There’s no wrong time to take a leap. There are certainly wrong ways. Selling your wares for magic beans isn’t smart; giving up your well-paying career to become a professional surfer when you’ve lived your entire life in Iowa probably won’t yield a secure life. But I’d like to share the advice on leap-taking I’ve gleaned from a few articles I’ve read lately.

Regrets, I’ve Had a Few

In Woulda, Coulda, Shoulda: The Haunting Regret of Failing Our Ideal Selves, the author looks at the published research of Cornell University professor Tom Gilovich and former grad student Shai Davidai in The Ideal Road Not Taken: The Self-Discrepancies Involved in People’s Most Enduring Regrets.

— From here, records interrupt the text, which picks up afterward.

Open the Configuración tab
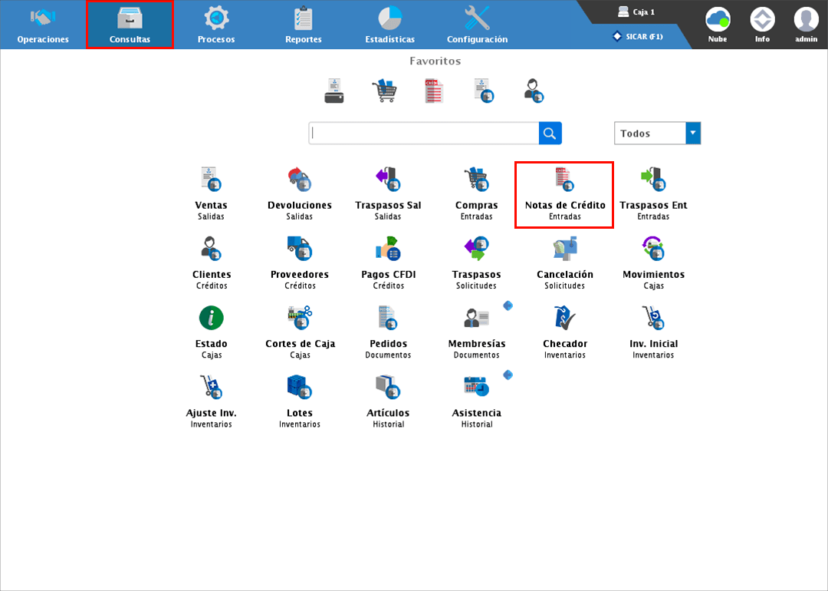The height and width of the screenshot is (591, 828). pyautogui.click(x=477, y=25)
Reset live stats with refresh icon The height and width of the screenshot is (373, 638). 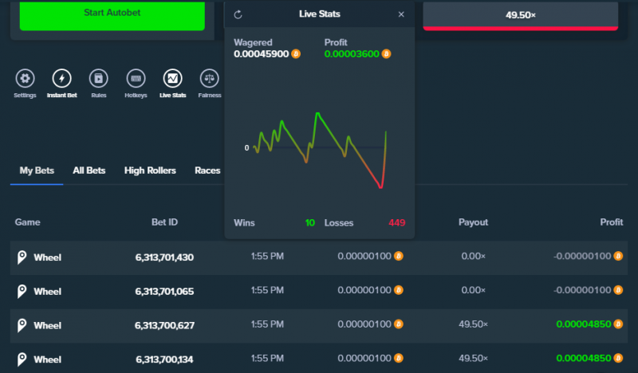click(x=238, y=14)
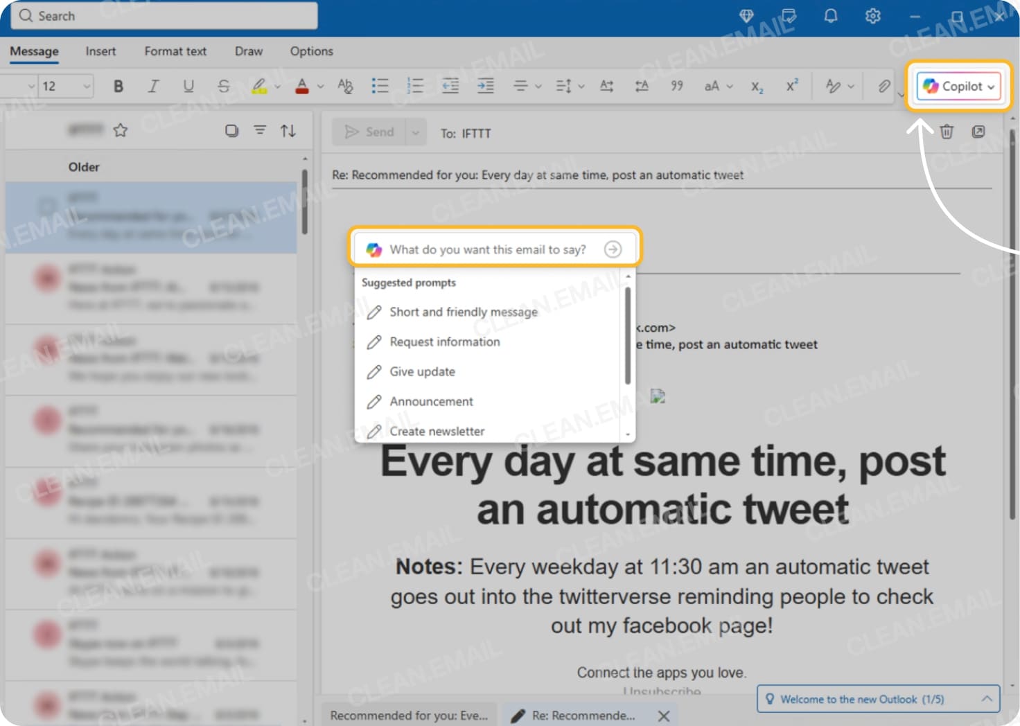Select the Short and friendly message prompt
This screenshot has height=726, width=1020.
click(x=464, y=312)
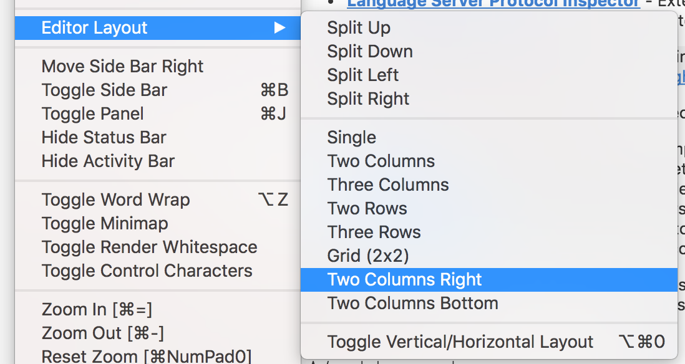Switch to Single editor layout
Screen dimensions: 685x364
point(351,137)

They identfied three elements of our sense of self, the:

  • actual self — the attributes a person believes they possess.
  • ideal self — the attributes people would ideally like to possess (including their “hopes, goals, aspirations or wishes”)
  • ought self — what a person feels they should have been, based on duties, obligations and responsibilities. 

Through six experiments, Gilovich and Davidai looked at two areas of discrepancy — what they call ought-related regrets and ideal-related regrets.

When people look back at their lives, they cope fairly well with any discrepancy between what they thought they ought to have done, in terms of duties and responsibilities, and what they actually did. Basically, we forgive ourselves when we feel like we ought to have dieted and exercised, we ought to have been more attentive to our studies, or we ought to have been better at managing our money.

Conversely, when we fail to take actions that could allow us to become our ideal selves, those regrets remain unresolved; we don’t get over our failure to act to become whomever we might have been.

Most tellingly, Gilovich said, “In the short term, people regret their actions more than inactions, but in the long term, the inaction regrets stick around longer.” 

This brings to mind two of my favorite quotes:

“It is never too late to be what you might have been.”  ~ George Eliot 

It is never too late to be what you might have been.  ~ George Eliot Share on X

“The life you have led doesn’t need to be the only life you have.”  ~  Anna Quindlen

The life you have led doesn't need to be the only life you have.  ~  Anna Quindlen Share on X

Risky Business

Do You Rarely Take Risks? Maybe it’s Time You Do, talks about how mindful risk-taking can be extremely rewarding. As we age, we’re more likely to settle into our comfort zone, and that coziness of comfort zone can easily leave us mired in a rut.

The article shares the advice of clinical psychologist Carla Marie Manly, who warns that as we age, we tend to turn more toward fixed mindsets than growth mindsets, narrowing the new opportunities we give ourselves. Manly advises that we first work to be conscious of the fact that we’re prone to lock down, which enables us to be aware of our fear and then deal with the related discomfort. 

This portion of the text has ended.